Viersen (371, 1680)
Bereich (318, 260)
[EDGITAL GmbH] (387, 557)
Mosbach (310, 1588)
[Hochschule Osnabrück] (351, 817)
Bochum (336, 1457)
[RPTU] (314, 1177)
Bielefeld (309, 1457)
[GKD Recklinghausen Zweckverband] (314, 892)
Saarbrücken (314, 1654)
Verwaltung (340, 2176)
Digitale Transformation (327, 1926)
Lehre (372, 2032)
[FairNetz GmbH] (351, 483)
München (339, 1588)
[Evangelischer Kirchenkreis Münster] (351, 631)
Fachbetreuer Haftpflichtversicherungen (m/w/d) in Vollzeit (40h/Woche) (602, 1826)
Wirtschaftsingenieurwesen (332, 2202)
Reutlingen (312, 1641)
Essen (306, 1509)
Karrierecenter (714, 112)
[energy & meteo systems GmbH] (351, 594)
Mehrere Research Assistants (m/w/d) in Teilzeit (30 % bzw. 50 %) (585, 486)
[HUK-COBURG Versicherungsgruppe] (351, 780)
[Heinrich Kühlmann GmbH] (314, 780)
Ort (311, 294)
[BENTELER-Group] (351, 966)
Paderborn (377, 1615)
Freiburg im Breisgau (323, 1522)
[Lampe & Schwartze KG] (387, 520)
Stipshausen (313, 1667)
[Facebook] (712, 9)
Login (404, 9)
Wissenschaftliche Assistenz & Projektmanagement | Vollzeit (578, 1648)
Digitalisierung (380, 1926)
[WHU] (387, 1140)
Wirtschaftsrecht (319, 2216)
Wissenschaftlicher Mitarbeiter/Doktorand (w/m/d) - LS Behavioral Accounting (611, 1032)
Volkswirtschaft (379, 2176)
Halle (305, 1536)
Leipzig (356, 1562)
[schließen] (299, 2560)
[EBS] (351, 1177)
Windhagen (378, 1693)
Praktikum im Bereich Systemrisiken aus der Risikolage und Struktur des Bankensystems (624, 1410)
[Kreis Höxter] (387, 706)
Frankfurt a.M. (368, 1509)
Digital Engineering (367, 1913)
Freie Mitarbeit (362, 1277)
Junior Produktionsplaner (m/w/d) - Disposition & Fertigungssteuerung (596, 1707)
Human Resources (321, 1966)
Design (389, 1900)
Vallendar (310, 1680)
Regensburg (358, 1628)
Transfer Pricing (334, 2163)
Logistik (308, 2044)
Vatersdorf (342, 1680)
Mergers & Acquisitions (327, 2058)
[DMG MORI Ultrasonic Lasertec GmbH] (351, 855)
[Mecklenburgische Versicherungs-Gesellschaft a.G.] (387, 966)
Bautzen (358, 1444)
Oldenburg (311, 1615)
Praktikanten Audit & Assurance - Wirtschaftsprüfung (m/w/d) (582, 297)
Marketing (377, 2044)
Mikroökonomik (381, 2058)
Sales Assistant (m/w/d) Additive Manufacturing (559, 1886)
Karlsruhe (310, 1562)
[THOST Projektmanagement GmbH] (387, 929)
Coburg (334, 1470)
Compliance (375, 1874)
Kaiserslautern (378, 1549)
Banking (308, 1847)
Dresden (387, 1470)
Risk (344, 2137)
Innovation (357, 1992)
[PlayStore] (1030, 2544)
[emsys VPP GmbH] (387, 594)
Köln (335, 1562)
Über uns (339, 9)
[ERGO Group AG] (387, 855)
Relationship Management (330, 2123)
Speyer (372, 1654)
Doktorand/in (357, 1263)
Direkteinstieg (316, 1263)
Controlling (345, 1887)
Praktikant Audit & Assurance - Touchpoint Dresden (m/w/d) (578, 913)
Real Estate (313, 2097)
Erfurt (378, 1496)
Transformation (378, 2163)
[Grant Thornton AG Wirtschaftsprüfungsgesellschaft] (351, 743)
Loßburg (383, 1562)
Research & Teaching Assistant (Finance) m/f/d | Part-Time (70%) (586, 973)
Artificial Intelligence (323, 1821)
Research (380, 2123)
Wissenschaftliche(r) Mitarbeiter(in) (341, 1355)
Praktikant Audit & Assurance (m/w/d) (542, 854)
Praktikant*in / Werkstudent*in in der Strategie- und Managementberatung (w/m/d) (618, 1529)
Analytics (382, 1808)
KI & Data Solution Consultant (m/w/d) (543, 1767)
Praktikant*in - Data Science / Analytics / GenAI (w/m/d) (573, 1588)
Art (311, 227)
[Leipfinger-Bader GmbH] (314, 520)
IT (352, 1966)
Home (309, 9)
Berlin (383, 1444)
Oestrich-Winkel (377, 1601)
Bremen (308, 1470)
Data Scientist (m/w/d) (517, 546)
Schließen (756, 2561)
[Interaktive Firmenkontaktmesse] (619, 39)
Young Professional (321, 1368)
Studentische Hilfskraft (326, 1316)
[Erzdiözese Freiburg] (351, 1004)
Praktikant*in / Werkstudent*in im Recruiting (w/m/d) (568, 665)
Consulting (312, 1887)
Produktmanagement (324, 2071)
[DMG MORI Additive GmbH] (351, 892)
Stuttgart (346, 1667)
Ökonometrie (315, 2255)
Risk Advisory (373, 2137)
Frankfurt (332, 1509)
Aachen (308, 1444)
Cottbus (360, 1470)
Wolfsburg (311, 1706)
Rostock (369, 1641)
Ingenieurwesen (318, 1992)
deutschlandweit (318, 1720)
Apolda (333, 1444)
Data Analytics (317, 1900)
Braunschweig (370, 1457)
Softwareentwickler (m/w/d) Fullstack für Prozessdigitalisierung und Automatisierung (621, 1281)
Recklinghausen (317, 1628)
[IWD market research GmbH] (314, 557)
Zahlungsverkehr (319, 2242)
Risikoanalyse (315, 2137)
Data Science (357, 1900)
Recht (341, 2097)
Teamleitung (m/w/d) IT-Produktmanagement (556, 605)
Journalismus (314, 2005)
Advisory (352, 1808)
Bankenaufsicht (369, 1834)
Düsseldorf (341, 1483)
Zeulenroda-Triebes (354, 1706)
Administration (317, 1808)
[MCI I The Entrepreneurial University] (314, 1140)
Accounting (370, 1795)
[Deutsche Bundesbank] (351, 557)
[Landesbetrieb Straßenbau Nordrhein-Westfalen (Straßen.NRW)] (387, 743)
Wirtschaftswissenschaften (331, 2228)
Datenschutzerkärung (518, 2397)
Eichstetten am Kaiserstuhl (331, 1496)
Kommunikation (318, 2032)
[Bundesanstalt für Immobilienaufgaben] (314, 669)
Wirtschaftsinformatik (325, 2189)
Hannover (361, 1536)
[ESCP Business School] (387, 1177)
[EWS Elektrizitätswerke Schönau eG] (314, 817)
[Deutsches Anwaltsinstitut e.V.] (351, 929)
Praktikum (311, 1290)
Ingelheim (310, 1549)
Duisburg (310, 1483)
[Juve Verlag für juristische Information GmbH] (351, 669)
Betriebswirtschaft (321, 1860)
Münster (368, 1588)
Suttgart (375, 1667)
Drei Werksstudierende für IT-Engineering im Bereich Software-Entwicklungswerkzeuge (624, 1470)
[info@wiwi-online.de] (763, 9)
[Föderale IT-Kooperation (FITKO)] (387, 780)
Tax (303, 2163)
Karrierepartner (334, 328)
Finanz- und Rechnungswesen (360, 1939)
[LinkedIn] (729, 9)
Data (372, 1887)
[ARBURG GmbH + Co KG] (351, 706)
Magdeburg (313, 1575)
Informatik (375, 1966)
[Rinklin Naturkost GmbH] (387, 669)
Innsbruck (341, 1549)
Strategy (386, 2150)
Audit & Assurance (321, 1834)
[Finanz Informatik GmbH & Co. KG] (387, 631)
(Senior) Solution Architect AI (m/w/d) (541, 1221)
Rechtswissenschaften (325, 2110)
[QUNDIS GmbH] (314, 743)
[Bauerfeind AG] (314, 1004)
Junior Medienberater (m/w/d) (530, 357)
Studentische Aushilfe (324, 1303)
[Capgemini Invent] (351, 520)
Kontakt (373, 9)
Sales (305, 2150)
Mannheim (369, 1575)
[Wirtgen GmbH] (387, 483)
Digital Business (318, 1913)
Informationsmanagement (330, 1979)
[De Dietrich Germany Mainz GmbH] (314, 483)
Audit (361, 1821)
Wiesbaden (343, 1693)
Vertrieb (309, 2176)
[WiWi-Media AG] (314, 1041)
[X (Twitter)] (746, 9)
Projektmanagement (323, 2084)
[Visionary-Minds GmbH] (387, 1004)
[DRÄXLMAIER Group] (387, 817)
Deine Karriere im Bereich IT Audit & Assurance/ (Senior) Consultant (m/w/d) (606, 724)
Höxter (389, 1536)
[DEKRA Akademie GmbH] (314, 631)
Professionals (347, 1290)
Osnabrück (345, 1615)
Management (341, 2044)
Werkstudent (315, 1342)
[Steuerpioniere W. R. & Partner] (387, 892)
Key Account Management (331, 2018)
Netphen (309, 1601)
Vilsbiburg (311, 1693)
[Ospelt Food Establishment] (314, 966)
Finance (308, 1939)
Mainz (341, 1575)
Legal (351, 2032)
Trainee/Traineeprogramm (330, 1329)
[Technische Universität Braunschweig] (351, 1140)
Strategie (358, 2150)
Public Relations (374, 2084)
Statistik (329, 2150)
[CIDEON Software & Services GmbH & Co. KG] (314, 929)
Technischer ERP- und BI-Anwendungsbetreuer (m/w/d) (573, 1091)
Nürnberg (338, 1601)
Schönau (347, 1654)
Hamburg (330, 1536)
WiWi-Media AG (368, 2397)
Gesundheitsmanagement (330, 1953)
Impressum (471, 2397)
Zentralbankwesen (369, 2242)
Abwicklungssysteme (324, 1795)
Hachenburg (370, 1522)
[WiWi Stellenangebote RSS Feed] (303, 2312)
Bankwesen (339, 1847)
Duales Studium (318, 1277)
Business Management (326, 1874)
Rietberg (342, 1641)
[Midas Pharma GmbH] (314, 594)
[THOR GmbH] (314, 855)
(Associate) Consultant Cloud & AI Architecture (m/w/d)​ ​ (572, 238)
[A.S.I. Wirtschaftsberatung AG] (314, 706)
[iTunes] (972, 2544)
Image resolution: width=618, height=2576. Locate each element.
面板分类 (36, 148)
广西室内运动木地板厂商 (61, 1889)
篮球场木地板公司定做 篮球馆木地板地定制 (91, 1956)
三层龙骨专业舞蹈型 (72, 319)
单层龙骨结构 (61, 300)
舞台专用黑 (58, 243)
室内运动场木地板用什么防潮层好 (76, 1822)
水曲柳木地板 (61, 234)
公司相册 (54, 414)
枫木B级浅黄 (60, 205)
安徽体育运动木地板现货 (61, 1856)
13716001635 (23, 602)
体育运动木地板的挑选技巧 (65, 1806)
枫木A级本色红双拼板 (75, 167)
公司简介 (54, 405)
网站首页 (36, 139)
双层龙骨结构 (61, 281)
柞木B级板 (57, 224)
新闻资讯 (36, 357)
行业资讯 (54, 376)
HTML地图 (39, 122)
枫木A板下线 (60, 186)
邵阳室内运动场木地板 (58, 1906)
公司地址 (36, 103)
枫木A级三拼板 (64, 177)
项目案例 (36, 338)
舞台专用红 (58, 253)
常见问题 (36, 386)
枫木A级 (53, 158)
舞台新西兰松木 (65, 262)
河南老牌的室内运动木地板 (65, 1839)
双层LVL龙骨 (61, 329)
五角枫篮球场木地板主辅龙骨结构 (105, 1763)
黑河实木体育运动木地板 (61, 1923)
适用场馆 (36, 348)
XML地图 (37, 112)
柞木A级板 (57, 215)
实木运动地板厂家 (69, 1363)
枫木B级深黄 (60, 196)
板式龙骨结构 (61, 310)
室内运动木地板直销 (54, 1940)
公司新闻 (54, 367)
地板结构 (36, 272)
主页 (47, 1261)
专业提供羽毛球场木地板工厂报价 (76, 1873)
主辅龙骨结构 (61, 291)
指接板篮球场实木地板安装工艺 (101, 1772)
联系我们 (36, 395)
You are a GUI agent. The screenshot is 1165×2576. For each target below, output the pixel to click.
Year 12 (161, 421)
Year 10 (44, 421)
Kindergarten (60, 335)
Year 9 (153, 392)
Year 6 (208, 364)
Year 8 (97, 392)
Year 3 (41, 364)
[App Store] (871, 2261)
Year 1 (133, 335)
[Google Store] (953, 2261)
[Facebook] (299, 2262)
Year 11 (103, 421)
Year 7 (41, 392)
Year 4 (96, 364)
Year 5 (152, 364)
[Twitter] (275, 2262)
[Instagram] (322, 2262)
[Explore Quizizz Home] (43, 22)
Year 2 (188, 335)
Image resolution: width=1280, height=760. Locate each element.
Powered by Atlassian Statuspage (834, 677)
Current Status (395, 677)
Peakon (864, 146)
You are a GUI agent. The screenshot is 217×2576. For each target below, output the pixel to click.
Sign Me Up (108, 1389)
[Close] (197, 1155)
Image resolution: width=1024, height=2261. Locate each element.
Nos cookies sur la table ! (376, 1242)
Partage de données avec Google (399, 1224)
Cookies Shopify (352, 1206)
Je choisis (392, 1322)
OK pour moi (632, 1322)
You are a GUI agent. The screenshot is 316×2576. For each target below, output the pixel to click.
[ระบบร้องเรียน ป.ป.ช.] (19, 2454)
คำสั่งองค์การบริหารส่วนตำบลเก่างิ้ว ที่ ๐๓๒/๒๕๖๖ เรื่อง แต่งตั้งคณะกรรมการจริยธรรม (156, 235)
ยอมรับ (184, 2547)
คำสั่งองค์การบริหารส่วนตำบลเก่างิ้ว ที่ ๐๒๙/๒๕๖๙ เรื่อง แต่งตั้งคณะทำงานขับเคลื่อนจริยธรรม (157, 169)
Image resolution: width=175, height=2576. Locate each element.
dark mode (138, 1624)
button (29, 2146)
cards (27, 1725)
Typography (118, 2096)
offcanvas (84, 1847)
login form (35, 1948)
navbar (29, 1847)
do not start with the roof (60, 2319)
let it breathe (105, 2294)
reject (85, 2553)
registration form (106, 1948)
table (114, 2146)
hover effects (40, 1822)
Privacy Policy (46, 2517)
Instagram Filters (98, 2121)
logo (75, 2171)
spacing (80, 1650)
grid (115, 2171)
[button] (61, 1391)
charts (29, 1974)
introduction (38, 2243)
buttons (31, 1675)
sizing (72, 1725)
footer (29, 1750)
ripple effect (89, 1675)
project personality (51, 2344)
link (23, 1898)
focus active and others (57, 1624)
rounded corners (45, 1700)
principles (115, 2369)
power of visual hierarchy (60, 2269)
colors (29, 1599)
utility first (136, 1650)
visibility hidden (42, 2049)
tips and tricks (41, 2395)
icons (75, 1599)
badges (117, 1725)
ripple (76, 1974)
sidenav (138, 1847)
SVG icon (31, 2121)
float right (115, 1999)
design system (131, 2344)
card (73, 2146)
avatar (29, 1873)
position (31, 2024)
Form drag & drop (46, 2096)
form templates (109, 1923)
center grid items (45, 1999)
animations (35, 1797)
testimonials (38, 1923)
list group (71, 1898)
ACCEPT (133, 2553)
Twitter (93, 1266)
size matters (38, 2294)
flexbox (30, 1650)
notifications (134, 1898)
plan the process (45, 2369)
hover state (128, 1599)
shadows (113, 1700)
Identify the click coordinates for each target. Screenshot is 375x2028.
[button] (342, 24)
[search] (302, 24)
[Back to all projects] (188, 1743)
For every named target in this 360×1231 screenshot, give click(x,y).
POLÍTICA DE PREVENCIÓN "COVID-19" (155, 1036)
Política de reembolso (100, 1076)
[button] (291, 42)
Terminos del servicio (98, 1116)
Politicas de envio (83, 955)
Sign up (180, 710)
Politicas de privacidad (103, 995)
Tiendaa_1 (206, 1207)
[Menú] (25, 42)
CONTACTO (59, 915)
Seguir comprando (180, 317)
===============
=== To do ===
Within the entries, find all lines holding "Mitarbeiter" and copy each one.

=== Reply ===
Wissenschaftlicher Mitarbeiter/Doktorand (w/m/d) - LS Behavioral Accounting (611, 1032)
Wissenschaftliche(r) Mitarbeiter(in) (341, 1355)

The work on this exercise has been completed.